Giving Good Feedback
Discuss receivers' goals and concerns prior to class. Learn what specific feedback they would like, and whether they would welcome other feedback as well.
Is given in a caring and respectful manner.
Consider how and why you are giving feedback. Is it in the receiver's best interests? Will it help the receiver to build on his/her strengths and to develop his/her potential?
Rather than evaluative and describes behaviours you have observed, not your inferences about their causes. Describe your observations, rather than your assumptions. Let the receiver consider the meanings behind the behaviours or invite you to help in this exercise.
Is specific rather than general.
Specific comments help the receiver to learn to replicate positive behaviours and to change ineffective ones.

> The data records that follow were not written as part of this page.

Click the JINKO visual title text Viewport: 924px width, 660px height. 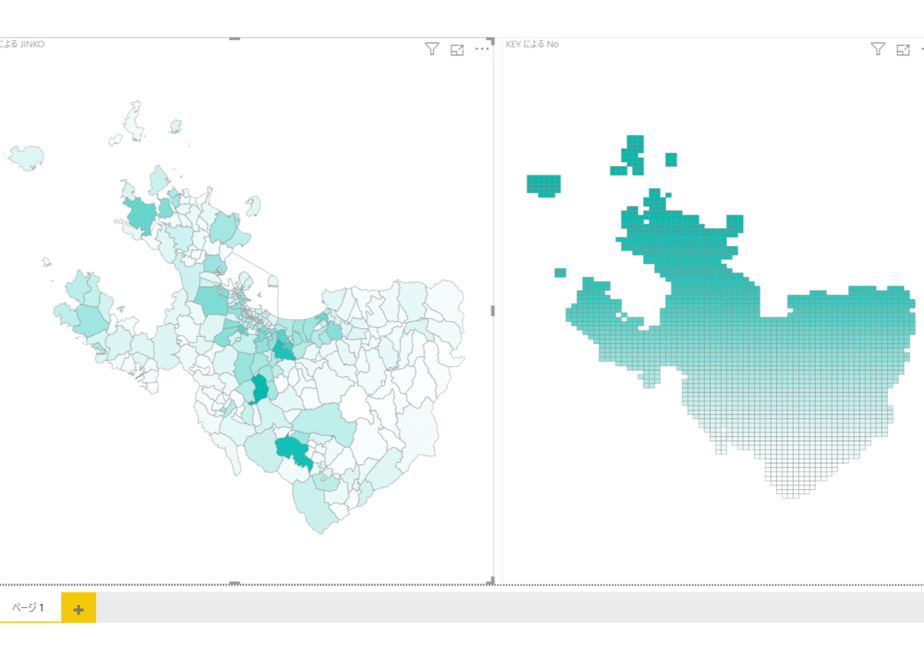tap(22, 44)
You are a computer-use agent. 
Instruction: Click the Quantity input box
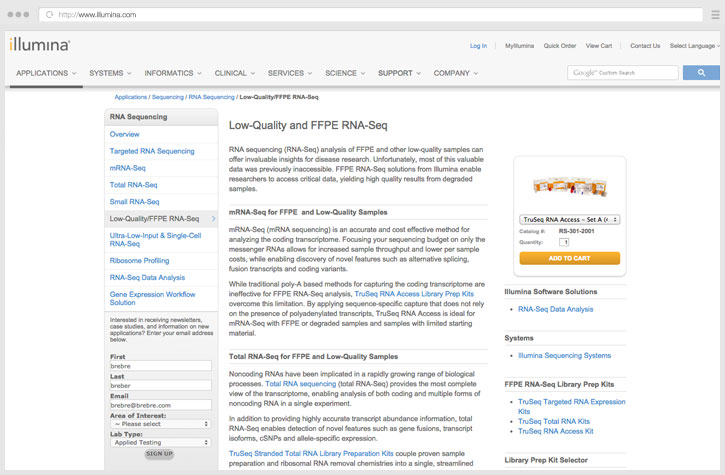(x=565, y=242)
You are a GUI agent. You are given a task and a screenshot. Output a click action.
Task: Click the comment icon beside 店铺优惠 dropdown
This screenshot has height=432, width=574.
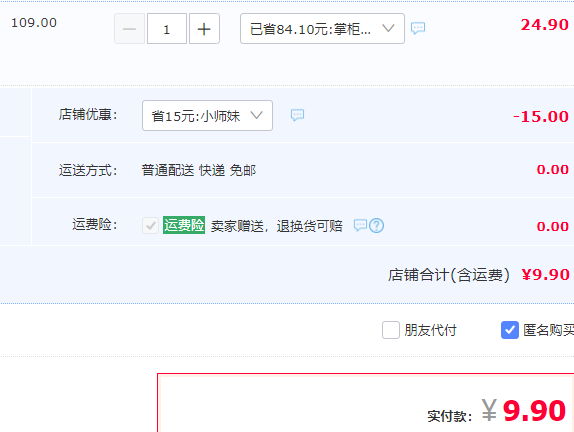tap(297, 115)
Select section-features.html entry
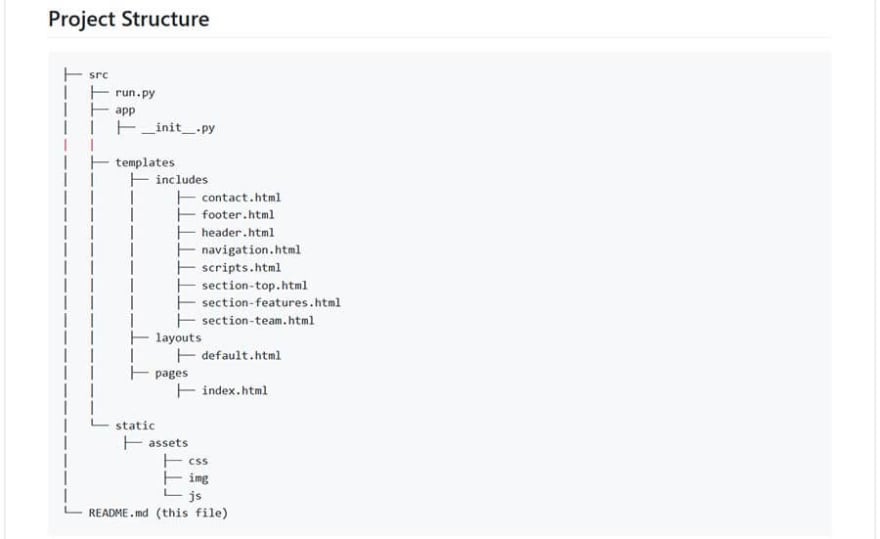The image size is (880, 539). pyautogui.click(x=271, y=303)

It is more helpful to say:
- "I like the way you personalize your interactions with learners by addressing them by name" (online and face-to-face learning facilitation);
- "I watched the learners when you asked them to summarize the previous concepts. They looked animated and engaged" (face-to-face learning facilitation);
- "When you facilitate discussions, I like the way you support learners to resolve their issues themselves." (online and face-to-face learning facilitation);
- "I noticed learners began to engage in side discussions after 25 minutes of class. (face-to-face) / several learners are silent in the discussion group" (online) What are some strategies you could use to change this?"
- "That was great!" (What was "great"? What contributed to its 'greatness'?);
- "That didn't work well!" (Were the problems, related to content, organization of material or delivery or reasons unrelated to the instructor?);
- "You don't know what you're doing!" (This comment will not motivate the instructor to improve or enhance his/her self-confidence).
Too often we ignore what we do well. Let people know what they are doing well if it is desirable for them to continue doing it.
Focuses on behaviours that can be changed.
It is pointless to focus on someone's size or other attributes that cannot be changed. However, "filler" words ("um", "like", "you know") or voices that do not project well, or accents that truly impede understanding, can have negative consequences for learners and can be overcome. An instructor can:
- Check in with learners to ask if they hear/understand him/her;
- Use a microphone;
- Talk less, learn to replace "um" with a pause;
- Write more during class on a computer, overhead, white/black board, flip chart (this can also help work with learners with different learning styles);
- Take voice lessons.
Focuses on something that is relevant to performance.
Avoid judging the person. Rather, comment on behaviours that can enhance the instructor's ability to facilitate learning effectively.
Give feedback as soon as possible after the event.
Is given frequently and appropriately (time, place, amount of information).
Avoid the temptation to overload the receiver with feedback. Respect the receiver's need for saving face and ability to process information. This is particularly important to keep in mind when interacting with learners from other cultures whose norms may be different than those of the instructor i.e. what is a tolerable or acceptable correction to a Canadian may not be acceptable to someone from another culture. Also, it is important to remember that we tend to be vulnerable and insecure when learning new things. A positive comment reinforces our value as a human being and allows us to build on our strengths.
Offers suggestions for change.
Provide options and ideas for the receiver (to accept or refute) and suggest alternate ways to do things. Avoid confusing providing feedback and demanding change.
Is expressed in terms of 'more or less', rather than 'either/or' or 'good/bad'.
Use the continuum method to encourage receivers to increase or decrease the frequency of behaviours by doing them more or less often (e.g., "could you provide learners with more written comments?" or "could you ask more questions that require learners to integrate material they have learned?").
Reflects the instructor's opinion and can be accepted or refuted.
When giving feedback, use "I" sentences rather than the accusatory "you" that can elicit defensiveness. Instructors should explain to receivers that they are offering their observations, based on their experience. They can choose to agree or disagree with them.
Can be given in many different ways
Verbally, visually, written, through body language and gestures and combinations of the above. Aim to maintain congruence between words and body language.
Is checked for understanding.
For example, by asking the receiver to highlight the points that he/she has found helpful.Processing information requires time. If receivers don't have the opportunity to reflect on comments or re-state them, they may forget them.
Keep in mind points #2 - "Is given in a caring and respectful manner" and #16 - "Is given to be helpful", and give feedback in a caring manner.
Is given to be helpful.
Always consider the reasons for giving feedback. Is the instructor trying to be helpful to the receiver or unloading some of his or her own feelings? Instructors should avoid giving feedback if it is for their benefit rather than that of the receiver.
Includes sharing instructor's feelings or concerns.
Instructors must avoid portraying themselves as all knowing. A receiver can often assimilate feedback more effectively if instructors share struggles they have experienced in that area.
Engages the receiver in a dialogue.
Give feedback by asking questions, i.e. "what were your learning outcomes for that class?" or "how do you plan to assess learning?" Questions such as these will provide the receiver with opportunities to reflect on the class, and "talk through" effective solutions.